In una intervista rilasciata a “L'Osservatore Romano” in occasione del 155° anniversario del dies natalis del beato Antonio Rosmini (1797-1855), il porporato ha riflettuto sull'esempio di questo filosofo e teologo che fu fondatore di due ordini religiosi (Istituto o Società della Carità e Suore della Provvidenza)
“Rosmini – ha detto il Presidente della CEI – ha voluto creare un sistema filosofico completo sul filo di san Tommaso, quindi sul filo della tradizione della Chiesa, in dialogo con il mondo moderno, che privilegia l'aspetto della soggettività”.
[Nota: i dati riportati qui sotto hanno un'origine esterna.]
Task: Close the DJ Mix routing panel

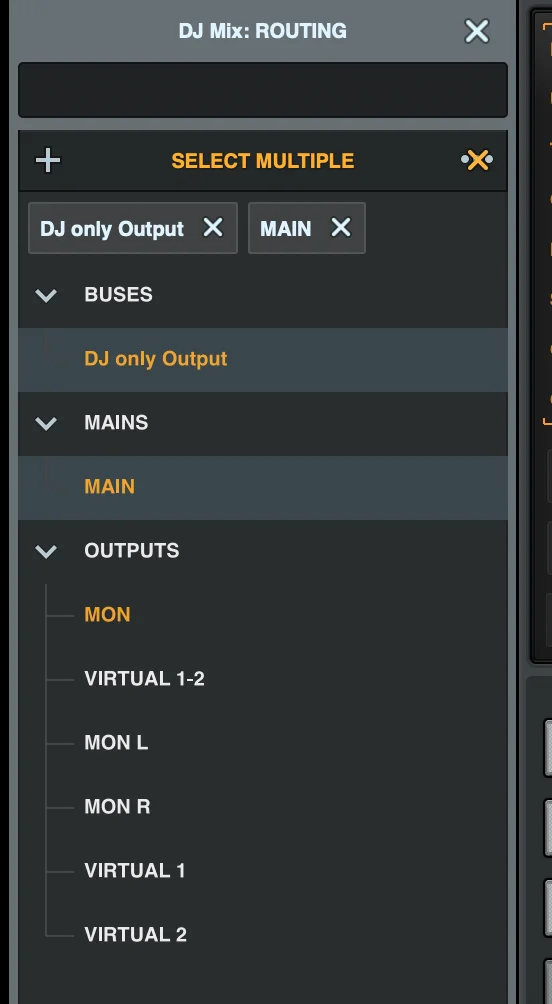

Il tratto dominante del pensiero di Rosmini, ha continuato, sta nell'aver “cercato, con grande frutto, di far incontrare l'antica tradizione perenne e mai superata di Tommaso con il pensiero di Agostino, con l'importanza del soggetto che conosce la realtà stessa”.
Un tema dominante questo del progetto culturale lanciato dalla Chiesa italiana e incentrato sulla questione antropologica.
In merito invece alla crisi di valori che non sembra risparmiare gli stessi cattolici, il porporato ha ricordato che lo stesso Papa “ci richiama a una maggiore attenzione, perché certe forme culturali dominanti che si respirano attraverso i mezzi di comunicazione, attraverso modelli di comportamento, toccano e possono toccare tutti: credenti e non credenti, cattolici e non cattolici”.
“Nessuno – ha detto il Cardinale Bagnasco – è esente da questo clima di possibile contaminazione che potrebbe impoverire strada facendo la fede, ma soprattutto il comportamento degli stessi cristiani. Perché non dobbiamo essere del mondo, dice Gesù, ma siamo nel mondo, essere nel mondo vuol dire essere esposti a tutte le pressioni o tensioni e sollecitazioni che conosciamo”.
Per contrastare questa mentalità dominante, ha spiegato, rimane la preghiera che permette “il contatto con Dio, e Dio è la Verità; certamente bisogna dedicare tempo alla preghiera, ognuno secondo la propria vocazione, e accostare quei mezzi che la liturgia, e innanzitutto il Signore, ci hanno messo a disposizione: il Vangelo, il libro dei Salmi e tutte le altre pratiche di pietà che vengono scelte”.
“Se noi credessimo veramente, totalmente, che Dio ci ama, è chiaro che vivremmo la storia personale e universale con una prospettiva e con un atteggiamento a volte più responsabile, più positivo – ha concluso –. Bisogna credere veramente che Dio ci ami: ciò ha il potere di cambiare la vita”.